# MD State FITA Field (marked) Championship--Labor Day



## montigre (Oct 13, 2008)

Okay, fulfilling my “Regal” duties…..Here’s another one for ya. 

Labor Day, September 6, 2010, MAA State FITA Field Championship to be held at Vingt-neuf Bowmen in White Marsh, Maryland. Shotgun start at 10:00 AM. This is a marked FITA field event and the great folks at VNB will be passing out a meters to yards cheat sheet to all shooters. :thumbs_up

So don’t be skeered of the "F" word and come out and try this very enjoyable field game of 24 targets (black face w/yellow dot) shot 3 arrows in each target for a total of 72 shots. Scoring is X = 6, dot = 5, then 4, 3, 2, 1, 0 for the remaining rings. Max score per round is 432.

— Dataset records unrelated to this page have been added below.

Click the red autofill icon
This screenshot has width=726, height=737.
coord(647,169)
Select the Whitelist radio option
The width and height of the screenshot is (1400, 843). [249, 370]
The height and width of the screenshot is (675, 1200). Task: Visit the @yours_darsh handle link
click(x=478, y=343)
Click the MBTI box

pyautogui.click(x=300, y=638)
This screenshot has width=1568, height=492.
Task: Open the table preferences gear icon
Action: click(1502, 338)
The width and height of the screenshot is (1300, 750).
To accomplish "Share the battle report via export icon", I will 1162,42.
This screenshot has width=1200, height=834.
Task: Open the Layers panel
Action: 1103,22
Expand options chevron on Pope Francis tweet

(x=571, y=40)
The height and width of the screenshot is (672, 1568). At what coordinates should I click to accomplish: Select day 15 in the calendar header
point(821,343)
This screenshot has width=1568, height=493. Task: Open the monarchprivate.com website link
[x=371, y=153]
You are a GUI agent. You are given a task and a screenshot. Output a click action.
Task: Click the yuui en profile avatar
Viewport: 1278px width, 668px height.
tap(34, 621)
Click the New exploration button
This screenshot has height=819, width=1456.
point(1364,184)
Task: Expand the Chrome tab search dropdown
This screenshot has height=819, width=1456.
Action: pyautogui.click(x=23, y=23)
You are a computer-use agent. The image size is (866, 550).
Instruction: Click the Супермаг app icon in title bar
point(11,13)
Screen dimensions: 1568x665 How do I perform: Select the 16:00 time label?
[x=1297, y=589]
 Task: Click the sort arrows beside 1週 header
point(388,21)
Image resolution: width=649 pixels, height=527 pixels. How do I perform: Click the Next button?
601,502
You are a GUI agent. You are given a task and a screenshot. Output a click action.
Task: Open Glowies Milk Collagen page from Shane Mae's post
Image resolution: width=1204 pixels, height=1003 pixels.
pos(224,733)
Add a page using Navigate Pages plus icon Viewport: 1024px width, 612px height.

Hope to see you out there!! :teeth:

Still can't edit titles--should read MD and NOT MS....


----------



## GOT LUCKY (Apr 30, 2005)

montigre said:


> Okay, fulfilling my “Regal” duties…..Here’s another one for ya.
> 
> Labor Day, September 6, 2010, MAA State FITA Field Championship to be held at Vingt-neuf Bowmen in White Marsh, Maryland. Shotgun start at 10:00 AM. This is a marked FITA field event and the great folks at VNB will be passing out a meters to yards cheat sheet to all shooters. :thumbs_up
> 
> ...



*STICKY is your friend when it comes to fixin' about anything on AT...:wink:

HEYYYYyyyyyyyy....Sticky....got a little job for you.................*

.


----------



## montigre (Oct 13, 2008)

It's okay--it's a done deal and has gone down into the MD history books.


----------



## IGluIt4U (Sep 22, 2004)

GOT LUCKY said:


> *STICKY is your friend when it comes to fixin' about anything on AT...:wink:
> 
> HEYYYYyyyyyyyy....Sticky....got a little job for you.................*
> 
> .


 Aye.. got it.. albeit a tad late.. :embara:  :darkbeer:


----------



## pragmatic_lee (Jan 19, 2008)

IGluIt4U said:


> Aye.. got it.. albeit a tad late.. :embara:  :darkbeer:


Slacker


----------



## IGluIt4U (Sep 22, 2004)

pragmatic_lee said:


> Slacker


 Well, I ain't a FITA'r.. :noidea:  :tomato:


----------



## Spoon13 (Feb 20, 2007)

IGluIt4U said:


> Well, I ain't a FITA'r.. :noidea:  :tomato:


If that's what they're called, I don't think I WANT to be one.:chortle:


----------